Stored data
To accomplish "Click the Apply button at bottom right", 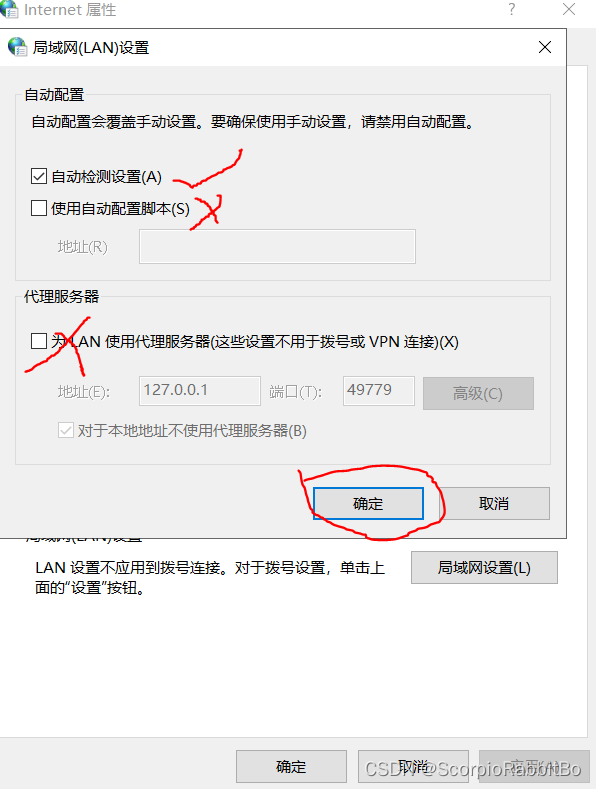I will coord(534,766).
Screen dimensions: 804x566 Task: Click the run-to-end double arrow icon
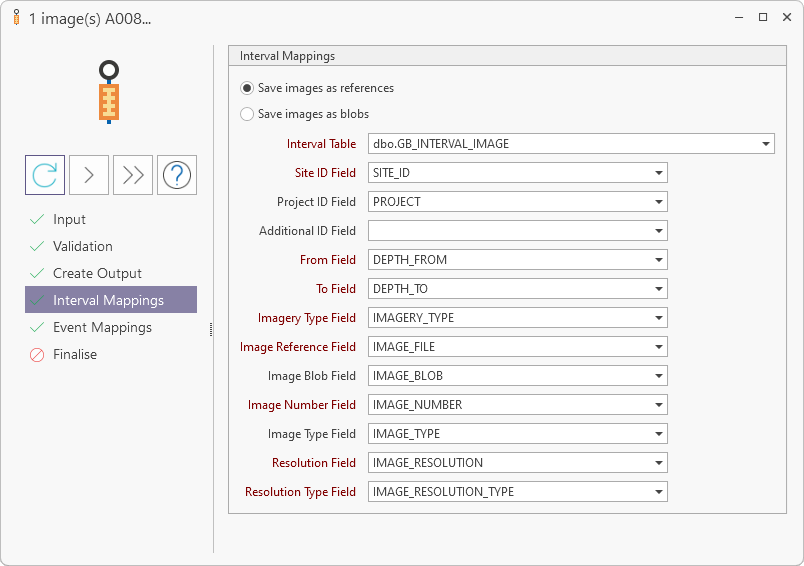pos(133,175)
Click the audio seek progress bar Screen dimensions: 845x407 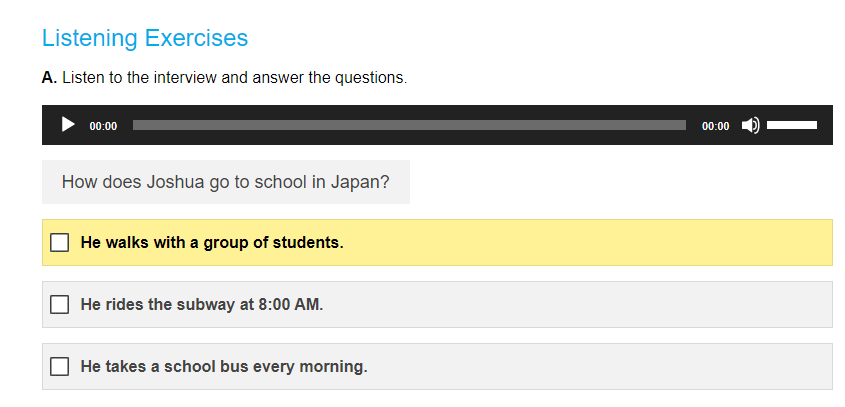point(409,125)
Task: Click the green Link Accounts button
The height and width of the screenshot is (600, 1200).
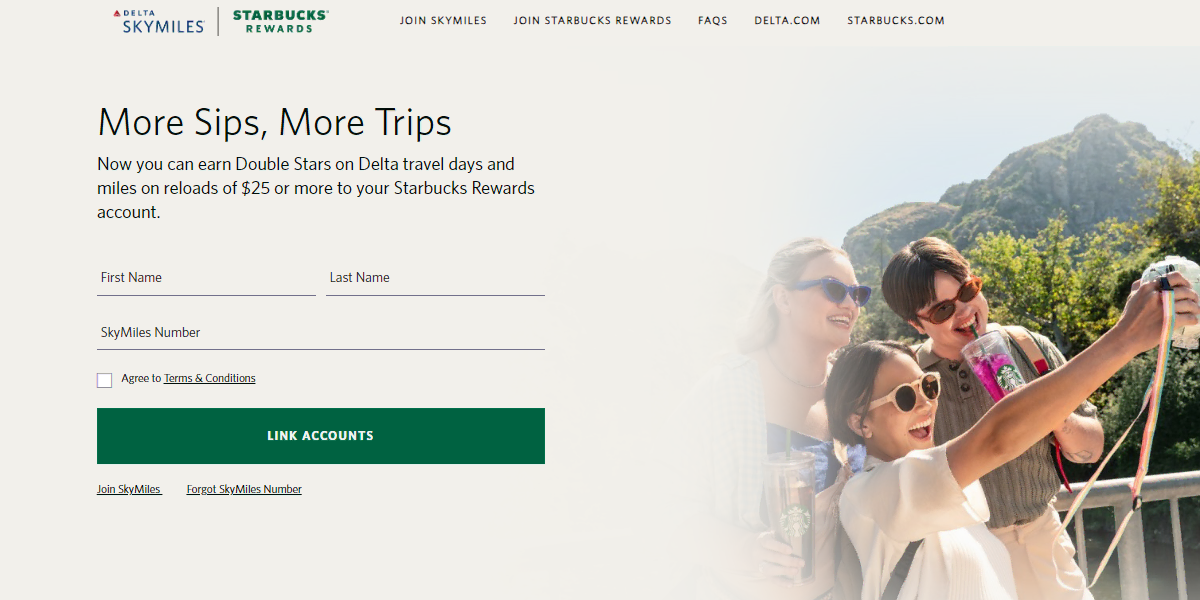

* YOUR GOAL: Only what runs from the line containing "Task: Click the green Link Accounts button" through the end of the entries above should be extracted, exactly and without pictures.

* EXERCISE RESPONSE:
Task: Click the green Link Accounts button
The height and width of the screenshot is (600, 1200).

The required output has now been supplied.